From your link: Btrfs, when complete, is expected to offer a feature set comparable to Sun's ZFS.

It's as silly as the politicians in my country. About three or four years ago, they paid an absurd sum of money for a super computer that would be the third of the world when complete. Big surprise: three years later, once completed, the machine does not make it even into the list of the top 100.

Also, dupe.




From: http://lwn.net/Articles/342892/

  > In my opinion, the basic architecture of btrfs is more
  > suitable to storage than that of ZFS. One of the major
  > problems with the ZFS approach - "slabs" of blocks of a
  > particular size - is fragmentation. Each object can contain
  > blocks of only one size, and each slab can only contain
  > blocks of one size. You can easily end up with, for example,
  > a file of 64K blocks that needs to grow one more block, but
  > no 64K blocks are available, even if the file system is full
  > off nearly empty slabs of 512 byte blocks, 4K blocks, 128K
  > blocks, etc. To solve this problem, we (the ZFS developers)
  > invented ways to create big blocks out of little blocks
  > ("gang blocks") and other unpleasant workarounds.
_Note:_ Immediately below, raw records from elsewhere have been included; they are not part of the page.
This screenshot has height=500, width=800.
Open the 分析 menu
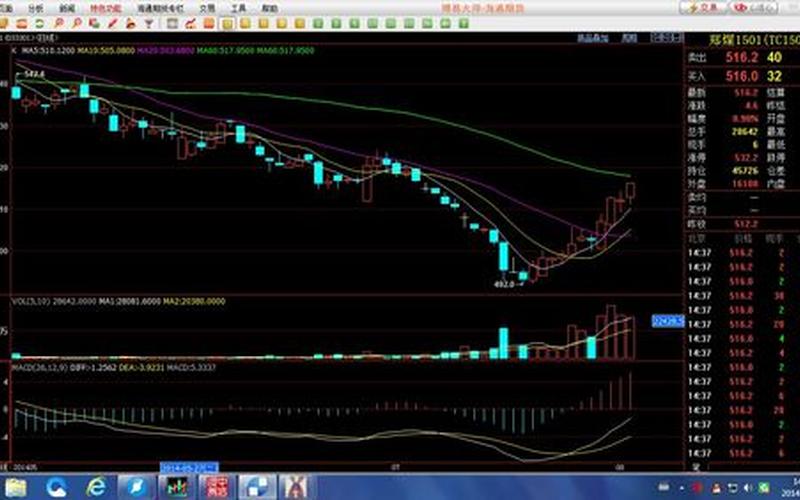36,7
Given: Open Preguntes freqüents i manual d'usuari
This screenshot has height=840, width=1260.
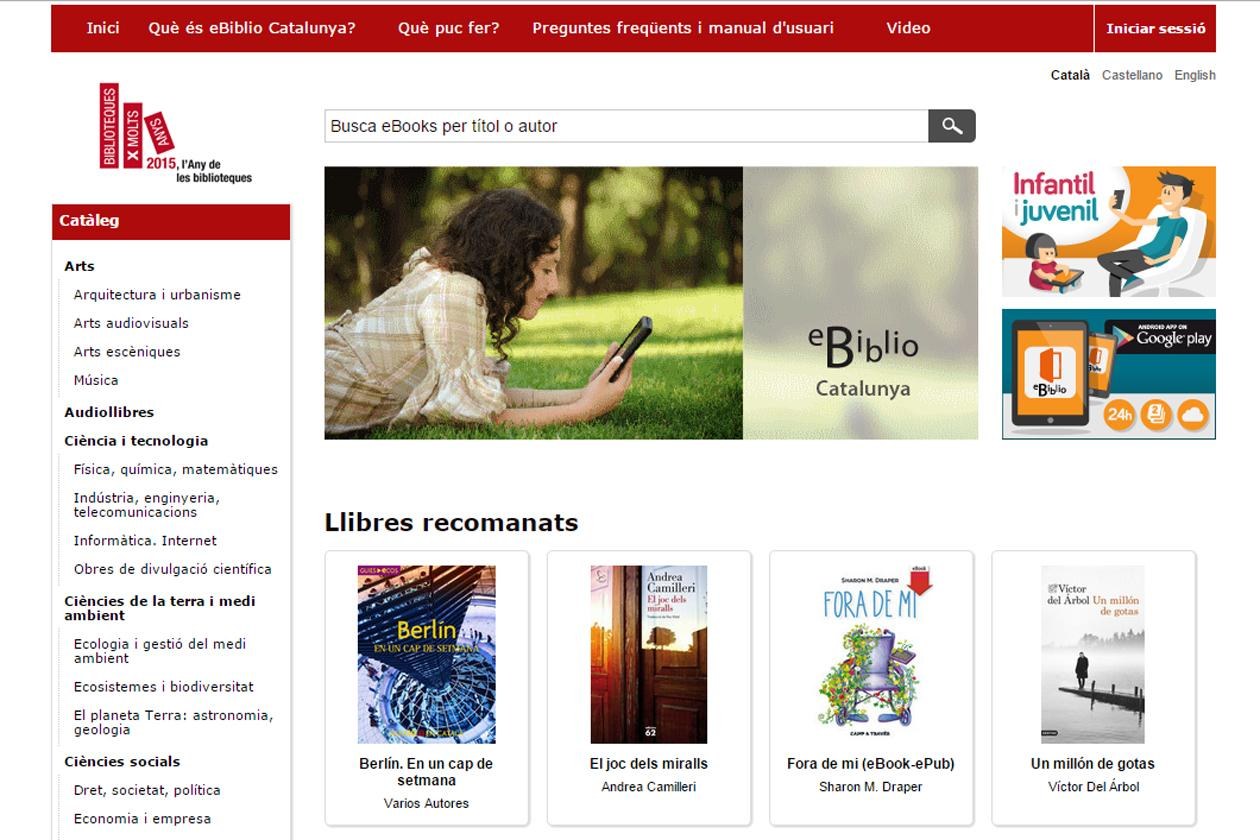Looking at the screenshot, I should pos(682,28).
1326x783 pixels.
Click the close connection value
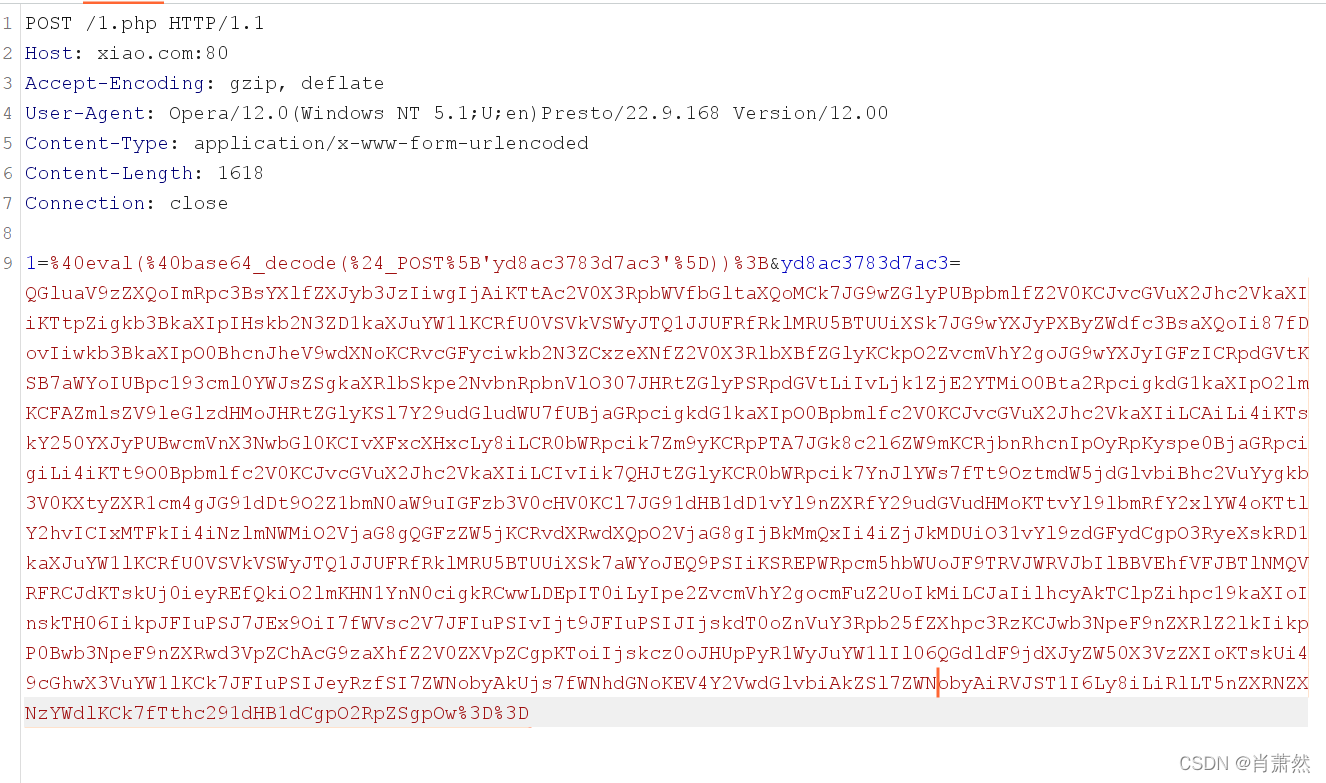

In our
  > defense, at the time btrees and extents seemed fundamentally
  > incompatible with copy-on-write, and the virtual memory
  > metaphor served us well in many other respects.
Describing btrfs and zfs as 'exactly the same' just because most of the features that are talking about or that you care about are the same isn't the whole truth. [Not directed at you, but most discussions seem to assume some sort of equivalency between the two filesystems.]


> Can you boot to a btrfs yet?

Yes. Out of the box BtrFS support in the RHEL 6 / Centos GUI installer (and the Fedora one too).